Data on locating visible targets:
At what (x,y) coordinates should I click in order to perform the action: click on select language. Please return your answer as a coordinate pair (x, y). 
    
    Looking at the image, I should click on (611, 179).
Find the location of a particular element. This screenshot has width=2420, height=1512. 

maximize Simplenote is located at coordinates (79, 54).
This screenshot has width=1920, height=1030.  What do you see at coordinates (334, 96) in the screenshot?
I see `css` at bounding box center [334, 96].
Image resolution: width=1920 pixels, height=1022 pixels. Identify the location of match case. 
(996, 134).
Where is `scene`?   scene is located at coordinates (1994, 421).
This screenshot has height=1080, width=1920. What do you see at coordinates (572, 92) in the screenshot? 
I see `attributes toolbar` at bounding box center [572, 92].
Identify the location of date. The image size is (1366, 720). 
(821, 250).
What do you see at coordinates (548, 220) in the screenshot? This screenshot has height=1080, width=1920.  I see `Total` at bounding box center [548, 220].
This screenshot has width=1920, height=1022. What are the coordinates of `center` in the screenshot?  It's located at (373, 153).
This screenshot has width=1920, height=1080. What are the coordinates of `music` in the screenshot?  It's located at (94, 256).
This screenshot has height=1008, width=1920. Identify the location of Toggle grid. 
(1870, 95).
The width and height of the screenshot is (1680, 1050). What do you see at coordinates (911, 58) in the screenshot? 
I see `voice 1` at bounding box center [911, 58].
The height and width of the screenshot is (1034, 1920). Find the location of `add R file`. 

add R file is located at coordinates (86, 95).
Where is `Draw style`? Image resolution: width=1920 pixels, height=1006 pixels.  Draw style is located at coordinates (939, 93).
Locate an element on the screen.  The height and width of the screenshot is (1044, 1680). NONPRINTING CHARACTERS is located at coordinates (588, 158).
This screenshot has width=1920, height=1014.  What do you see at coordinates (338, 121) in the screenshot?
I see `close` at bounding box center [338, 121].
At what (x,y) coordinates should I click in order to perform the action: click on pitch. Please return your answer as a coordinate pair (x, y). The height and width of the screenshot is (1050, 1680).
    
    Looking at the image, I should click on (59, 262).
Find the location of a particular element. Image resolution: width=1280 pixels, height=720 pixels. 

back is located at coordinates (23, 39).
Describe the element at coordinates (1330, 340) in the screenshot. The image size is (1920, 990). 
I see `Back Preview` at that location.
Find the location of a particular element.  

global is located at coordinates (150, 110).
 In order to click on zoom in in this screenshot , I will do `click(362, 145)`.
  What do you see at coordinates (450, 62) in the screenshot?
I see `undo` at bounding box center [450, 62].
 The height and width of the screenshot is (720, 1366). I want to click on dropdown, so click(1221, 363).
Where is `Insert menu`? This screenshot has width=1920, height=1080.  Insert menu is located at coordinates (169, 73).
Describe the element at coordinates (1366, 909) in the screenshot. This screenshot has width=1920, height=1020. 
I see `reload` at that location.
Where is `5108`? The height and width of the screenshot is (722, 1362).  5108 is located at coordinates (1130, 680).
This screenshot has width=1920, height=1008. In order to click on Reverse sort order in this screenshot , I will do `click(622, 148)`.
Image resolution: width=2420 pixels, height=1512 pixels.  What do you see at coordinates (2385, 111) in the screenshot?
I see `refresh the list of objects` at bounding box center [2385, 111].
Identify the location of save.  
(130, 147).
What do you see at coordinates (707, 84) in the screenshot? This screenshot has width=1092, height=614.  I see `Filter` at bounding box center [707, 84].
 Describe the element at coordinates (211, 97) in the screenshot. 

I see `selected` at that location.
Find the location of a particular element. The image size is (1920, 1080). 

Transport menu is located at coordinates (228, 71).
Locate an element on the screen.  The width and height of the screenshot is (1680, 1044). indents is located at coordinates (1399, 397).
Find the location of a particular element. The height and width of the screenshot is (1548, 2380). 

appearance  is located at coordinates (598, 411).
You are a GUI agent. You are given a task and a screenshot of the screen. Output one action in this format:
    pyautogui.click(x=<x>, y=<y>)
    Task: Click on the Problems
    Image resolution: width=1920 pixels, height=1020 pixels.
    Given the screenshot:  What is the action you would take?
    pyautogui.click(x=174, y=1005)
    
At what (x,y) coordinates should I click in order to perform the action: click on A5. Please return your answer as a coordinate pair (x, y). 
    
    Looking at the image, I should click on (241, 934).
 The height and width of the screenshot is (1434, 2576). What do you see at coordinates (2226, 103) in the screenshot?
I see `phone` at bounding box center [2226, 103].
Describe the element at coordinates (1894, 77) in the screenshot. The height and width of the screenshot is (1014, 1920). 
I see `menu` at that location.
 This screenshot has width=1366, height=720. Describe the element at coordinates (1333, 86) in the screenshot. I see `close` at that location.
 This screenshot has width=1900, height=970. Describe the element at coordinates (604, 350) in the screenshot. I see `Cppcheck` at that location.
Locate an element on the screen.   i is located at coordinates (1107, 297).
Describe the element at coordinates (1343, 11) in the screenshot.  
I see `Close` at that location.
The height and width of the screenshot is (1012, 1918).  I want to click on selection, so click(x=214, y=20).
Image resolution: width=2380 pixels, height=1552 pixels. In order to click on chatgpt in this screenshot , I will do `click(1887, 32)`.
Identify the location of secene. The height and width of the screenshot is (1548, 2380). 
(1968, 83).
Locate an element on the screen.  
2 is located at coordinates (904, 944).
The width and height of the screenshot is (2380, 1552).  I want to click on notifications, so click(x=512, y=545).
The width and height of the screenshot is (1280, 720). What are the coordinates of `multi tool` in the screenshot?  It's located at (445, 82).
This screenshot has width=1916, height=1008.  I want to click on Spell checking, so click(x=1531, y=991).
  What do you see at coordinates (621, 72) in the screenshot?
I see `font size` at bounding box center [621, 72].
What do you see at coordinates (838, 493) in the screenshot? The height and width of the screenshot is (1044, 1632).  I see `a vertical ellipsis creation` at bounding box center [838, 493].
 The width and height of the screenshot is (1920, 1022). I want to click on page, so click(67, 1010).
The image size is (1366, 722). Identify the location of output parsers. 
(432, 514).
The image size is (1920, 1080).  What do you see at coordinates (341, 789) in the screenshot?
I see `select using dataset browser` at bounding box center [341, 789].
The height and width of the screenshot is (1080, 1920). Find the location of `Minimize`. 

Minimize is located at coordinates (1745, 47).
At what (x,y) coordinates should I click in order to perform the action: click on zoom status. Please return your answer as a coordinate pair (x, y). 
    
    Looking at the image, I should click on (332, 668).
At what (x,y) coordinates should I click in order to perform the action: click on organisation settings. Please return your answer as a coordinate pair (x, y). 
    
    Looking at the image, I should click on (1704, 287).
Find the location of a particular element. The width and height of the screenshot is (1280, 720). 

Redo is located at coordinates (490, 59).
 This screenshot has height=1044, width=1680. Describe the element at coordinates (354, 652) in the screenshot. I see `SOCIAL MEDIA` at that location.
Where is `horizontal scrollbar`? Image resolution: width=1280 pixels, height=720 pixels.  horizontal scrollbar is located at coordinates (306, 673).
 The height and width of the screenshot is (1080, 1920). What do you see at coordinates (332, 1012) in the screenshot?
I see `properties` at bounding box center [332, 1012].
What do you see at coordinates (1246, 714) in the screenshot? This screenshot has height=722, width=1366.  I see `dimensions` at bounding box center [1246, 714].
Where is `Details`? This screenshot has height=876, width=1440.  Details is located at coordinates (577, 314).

The request – Retype every one of the lines above, keeping each character and line break unchanged.

Output –
At what (x,y) coordinates should I click in order to perform the action: click on select language. Please return your answer as a coordinate pair (x, y). 
    
    Looking at the image, I should click on (611, 179).
Find the location of a particular element. This screenshot has width=2420, height=1512. 

maximize Simplenote is located at coordinates (79, 54).
This screenshot has width=1920, height=1030.  What do you see at coordinates (334, 96) in the screenshot?
I see `css` at bounding box center [334, 96].
Image resolution: width=1920 pixels, height=1022 pixels. Identify the location of match case. 
(996, 134).
Where is `scene`?   scene is located at coordinates (1994, 421).
This screenshot has height=1080, width=1920. What do you see at coordinates (572, 92) in the screenshot? 
I see `attributes toolbar` at bounding box center [572, 92].
Identify the location of date. The image size is (1366, 720). 
(821, 250).
What do you see at coordinates (548, 220) in the screenshot? This screenshot has height=1080, width=1920.  I see `Total` at bounding box center [548, 220].
This screenshot has width=1920, height=1022. What are the coordinates of `center` in the screenshot?  It's located at (373, 153).
This screenshot has width=1920, height=1080. What are the coordinates of `music` in the screenshot?  It's located at (94, 256).
This screenshot has height=1008, width=1920. Identify the location of Toggle grid. 
(1870, 95).
The width and height of the screenshot is (1680, 1050). What do you see at coordinates (911, 58) in the screenshot? 
I see `voice 1` at bounding box center [911, 58].
The height and width of the screenshot is (1034, 1920). Find the location of `add R file`. 

add R file is located at coordinates (86, 95).
Where is `Draw style`? Image resolution: width=1920 pixels, height=1006 pixels.  Draw style is located at coordinates (939, 93).
Locate an element on the screen.  The height and width of the screenshot is (1044, 1680). NONPRINTING CHARACTERS is located at coordinates (588, 158).
This screenshot has width=1920, height=1014.  What do you see at coordinates (338, 121) in the screenshot?
I see `close` at bounding box center [338, 121].
At what (x,y) coordinates should I click in order to perform the action: click on pitch. Please return your answer as a coordinate pair (x, y). The height and width of the screenshot is (1050, 1680).
    
    Looking at the image, I should click on (59, 262).
Find the location of a particular element. Image resolution: width=1280 pixels, height=720 pixels. 

back is located at coordinates (23, 39).
Describe the element at coordinates (1330, 340) in the screenshot. The image size is (1920, 990). 
I see `Back Preview` at that location.
Find the location of a particular element.  

global is located at coordinates (150, 110).
 In order to click on zoom in in this screenshot , I will do `click(362, 145)`.
  What do you see at coordinates (450, 62) in the screenshot?
I see `undo` at bounding box center [450, 62].
 The height and width of the screenshot is (720, 1366). I want to click on dropdown, so click(1221, 363).
Where is `Insert menu`? This screenshot has width=1920, height=1080.  Insert menu is located at coordinates (169, 73).
Describe the element at coordinates (1366, 909) in the screenshot. This screenshot has width=1920, height=1020. 
I see `reload` at that location.
Where is `5108`? The height and width of the screenshot is (722, 1362).  5108 is located at coordinates (1130, 680).
This screenshot has width=1920, height=1008. In order to click on Reverse sort order in this screenshot , I will do `click(622, 148)`.
Image resolution: width=2420 pixels, height=1512 pixels.  What do you see at coordinates (2385, 111) in the screenshot?
I see `refresh the list of objects` at bounding box center [2385, 111].
Identify the location of save.  
(130, 147).
What do you see at coordinates (707, 84) in the screenshot? This screenshot has width=1092, height=614.  I see `Filter` at bounding box center [707, 84].
 Describe the element at coordinates (211, 97) in the screenshot. 

I see `selected` at that location.
Find the location of a particular element. The image size is (1920, 1080). 

Transport menu is located at coordinates (228, 71).
Locate an element on the screen.  The width and height of the screenshot is (1680, 1044). indents is located at coordinates (1399, 397).
Find the location of a particular element. The height and width of the screenshot is (1548, 2380). 

appearance  is located at coordinates (598, 411).
You are a GUI agent. You are given a task and a screenshot of the screen. Output one action in this format:
    pyautogui.click(x=<x>, y=<y>)
    Task: Click on the Problems
    Image resolution: width=1920 pixels, height=1020 pixels.
    Given the screenshot:  What is the action you would take?
    pyautogui.click(x=174, y=1005)
    
At what (x,y) coordinates should I click in order to perform the action: click on A5. Please return your answer as a coordinate pair (x, y). 
    
    Looking at the image, I should click on (241, 934).
 The height and width of the screenshot is (1434, 2576). What do you see at coordinates (2226, 103) in the screenshot?
I see `phone` at bounding box center [2226, 103].
Describe the element at coordinates (1894, 77) in the screenshot. The height and width of the screenshot is (1014, 1920). 
I see `menu` at that location.
 This screenshot has width=1366, height=720. Describe the element at coordinates (1333, 86) in the screenshot. I see `close` at that location.
 This screenshot has width=1900, height=970. Describe the element at coordinates (604, 350) in the screenshot. I see `Cppcheck` at that location.
Locate an element on the screen.   i is located at coordinates (1107, 297).
Describe the element at coordinates (1343, 11) in the screenshot.  
I see `Close` at that location.
The height and width of the screenshot is (1012, 1918).  I want to click on selection, so click(x=214, y=20).
Image resolution: width=2380 pixels, height=1552 pixels. In order to click on chatgpt in this screenshot , I will do `click(1887, 32)`.
Identify the location of secene. The height and width of the screenshot is (1548, 2380). 
(1968, 83).
Locate an element on the screen.  
2 is located at coordinates (904, 944).
The width and height of the screenshot is (2380, 1552).  I want to click on notifications, so click(x=512, y=545).
The width and height of the screenshot is (1280, 720). What are the coordinates of `multi tool` in the screenshot?  It's located at (445, 82).
This screenshot has width=1916, height=1008.  I want to click on Spell checking, so click(x=1531, y=991).
  What do you see at coordinates (621, 72) in the screenshot?
I see `font size` at bounding box center [621, 72].
What do you see at coordinates (838, 493) in the screenshot? The height and width of the screenshot is (1044, 1632).  I see `a vertical ellipsis creation` at bounding box center [838, 493].
 The width and height of the screenshot is (1920, 1022). I want to click on page, so click(67, 1010).
The image size is (1366, 722). Identify the location of output parsers. 
(432, 514).
The image size is (1920, 1080).  What do you see at coordinates (341, 789) in the screenshot?
I see `select using dataset browser` at bounding box center [341, 789].
The height and width of the screenshot is (1080, 1920). Find the location of `Minimize`. 

Minimize is located at coordinates (1745, 47).
At what (x,y) coordinates should I click in order to perform the action: click on zoom status. Please return your answer as a coordinate pair (x, y). 
    
    Looking at the image, I should click on (332, 668).
At what (x,y) coordinates should I click in order to perform the action: click on organisation settings. Please return your answer as a coordinate pair (x, y). 
    
    Looking at the image, I should click on (1704, 287).
Find the location of a particular element. The width and height of the screenshot is (1280, 720). 

Redo is located at coordinates (490, 59).
 This screenshot has height=1044, width=1680. Describe the element at coordinates (354, 652) in the screenshot. I see `SOCIAL MEDIA` at that location.
Where is `horizontal scrollbar`? Image resolution: width=1280 pixels, height=720 pixels.  horizontal scrollbar is located at coordinates (306, 673).
 The height and width of the screenshot is (1080, 1920). What do you see at coordinates (332, 1012) in the screenshot?
I see `properties` at bounding box center [332, 1012].
What do you see at coordinates (1246, 714) in the screenshot? This screenshot has height=722, width=1366.  I see `dimensions` at bounding box center [1246, 714].
Where is `Details`? This screenshot has height=876, width=1440.  Details is located at coordinates (577, 314).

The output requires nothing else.